Secondary control node

If one of the controller nodes is down, the cluster does not have a controller node to which it can fail over

Note:  
This alarm can appear as a result of a maintenance activity.

The alarm attributes are listed and explained in Table 2.

Table 2    Alarm Attributes

Attribute Name

Attribute Value

Major Type

193

Minor Type

3341942788

Source

ManagedElement=<node_name>,HostName=<hostname>,ERIC-LINUX_CONTROL-*

Specific Problem

LOTC Disk Replication Communication

Event Type

environmentalAlarm (6)

Probable Cause

x736UnspecifiedReason (418)

Additional Text

One of the following:


  • Disk not replicated for <value> minutes

  • Status unknown

Perceived Severity

major (4)

1.2   Prerequisites

This section provides information on the documents, tools, and conditions that apply to the procedure.

1.2.1   Documents

This instruction references the following documents:

1.2.2   Tools

No tools are required.

1.2.3   Conditions

Before starting this procedure, ensure that the following condition is met:

2   Procedure

Do the following:

  1. Log on to the host to access a Linux shell:

    ssh <user>@<hostname> -p 22

    The hostname is part of alarm attribute Source.
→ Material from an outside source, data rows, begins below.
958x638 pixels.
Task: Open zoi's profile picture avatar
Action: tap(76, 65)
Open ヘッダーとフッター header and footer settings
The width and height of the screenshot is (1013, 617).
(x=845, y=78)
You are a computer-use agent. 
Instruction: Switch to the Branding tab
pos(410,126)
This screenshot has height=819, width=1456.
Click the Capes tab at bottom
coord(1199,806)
  2. Is the alarm raised during initial installation or replacement of a control node?

    Yes: Continue with the next step.

    No: Proceed with Step 5.

  3. Wait for DRDB connection to be established. Check if the following command results in output cs:Connected:

    cat /proc/drdb

    The following is an example output in a normal situation. The connection state (cs) is Connected. The alarm is cleared within 5 seconds.
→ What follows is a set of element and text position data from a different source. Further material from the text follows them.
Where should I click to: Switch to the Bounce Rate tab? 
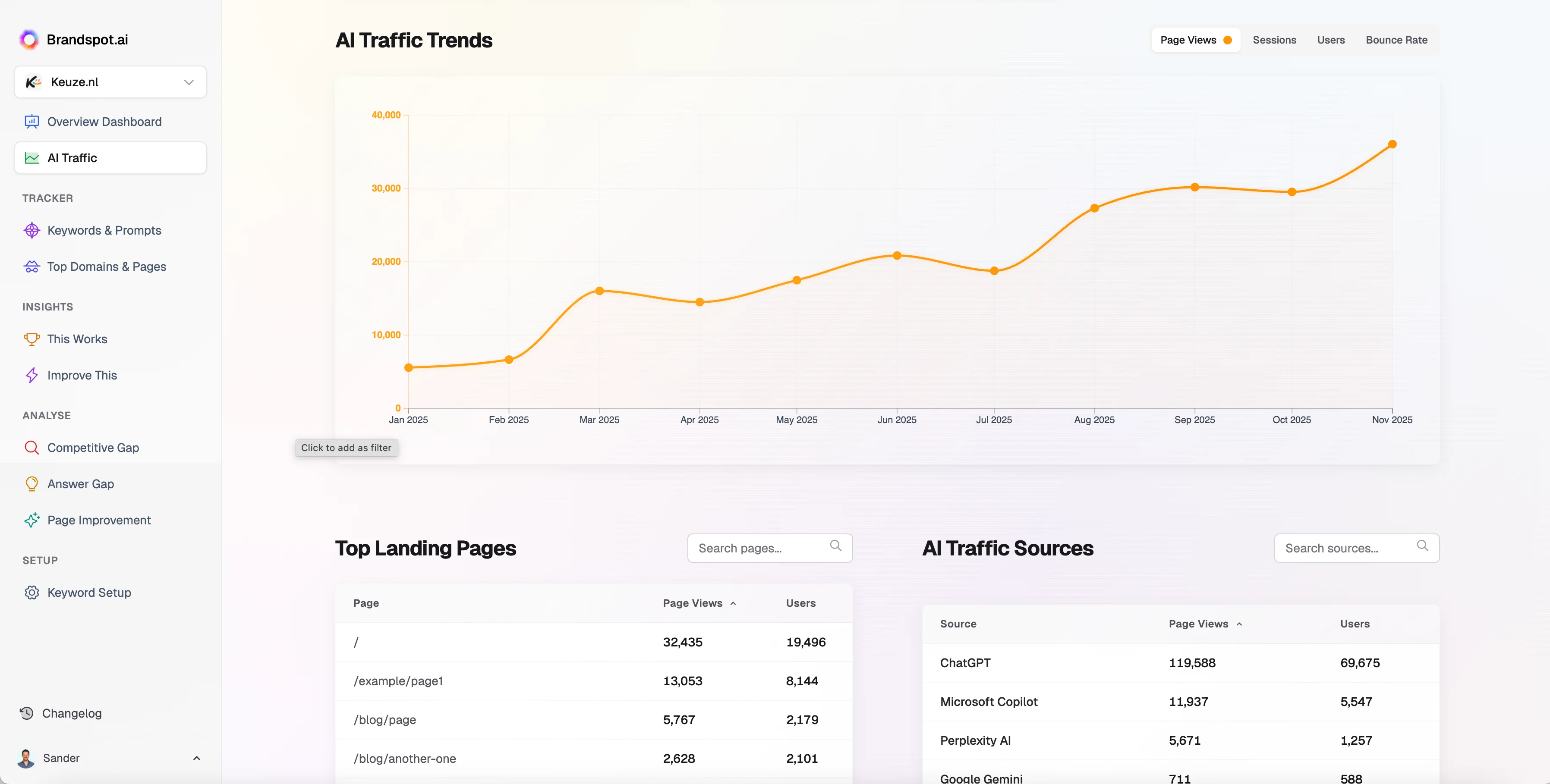tap(1396, 40)
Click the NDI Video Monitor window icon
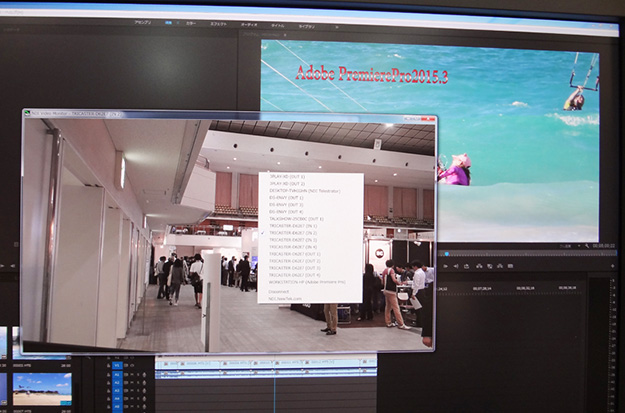This screenshot has height=413, width=625. click(28, 114)
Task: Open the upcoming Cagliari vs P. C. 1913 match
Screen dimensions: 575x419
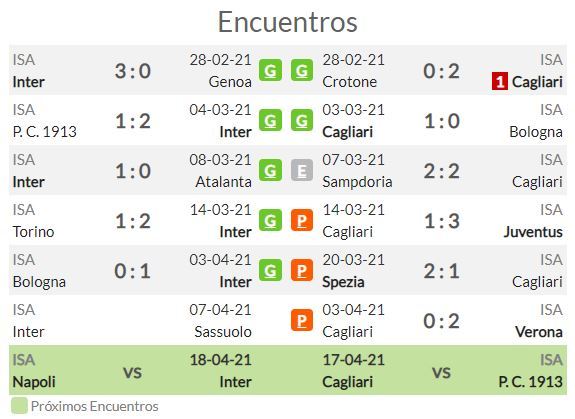Action: pos(443,370)
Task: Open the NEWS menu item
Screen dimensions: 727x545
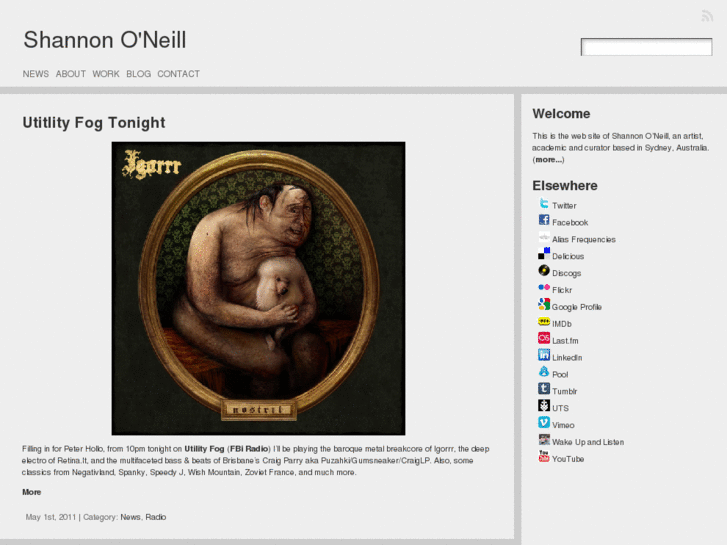Action: [x=36, y=74]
    version: 8.4.2 (api:1/proto:86-101)
    GIT-hash: 7ad5f850d711223713d6dcadc3dd48860321070c build by root@lixia, 2012-09-19 16:40:30
     0: cs:Connected ro:Primary/Secondary ds:UpToDate/UpToDate C r-----
        ns:438816 nr:0 dw:372 dr:440669 al:11 bm:40 lo:0 pe:0 ua:0 ap:0 ep:1 wo:f oo

    The following is an example output in a faulty situation. The connection state (cs) is WFConnection (Waiting For Connection).

    version: 8.4.2 (api:1/proto:86-101)
    GIT-hash: 7ad5f850d711223713d6dcadc3dd48860321070c build by root@lixia, 2012-09-19 16:40:30
     0: cs:WFConnection ro:Primary/Unknown ds:UpToDate/DUnknown C r-----
        ns:143396 nr:0 dw:448 dr:147057 al:17 bm:28 lo:0 pe:0 ua:0 ap:0 ep:1 wo:f oos:84
  4. Does the output contain cs:Connected and is the alarm cleared?

    Yes: Proceed with Step 9.

    No: Perform data collection, refer to Data Collection Guideline. Contact the deployment organization. Proceed with Step 9.

  5. Check the active alarm list.

    For information on how to check the active alarm list, refer to Check Alarm Status.

  6. Is the LOTC Ethernet Bonding alarm raised?

    Yes: Clear the LOTC Ethernet Bonding alarm, refer to LOTC Ethernet Bonding. Further actions are outside the scope of this instruction. Proceed with Step 9.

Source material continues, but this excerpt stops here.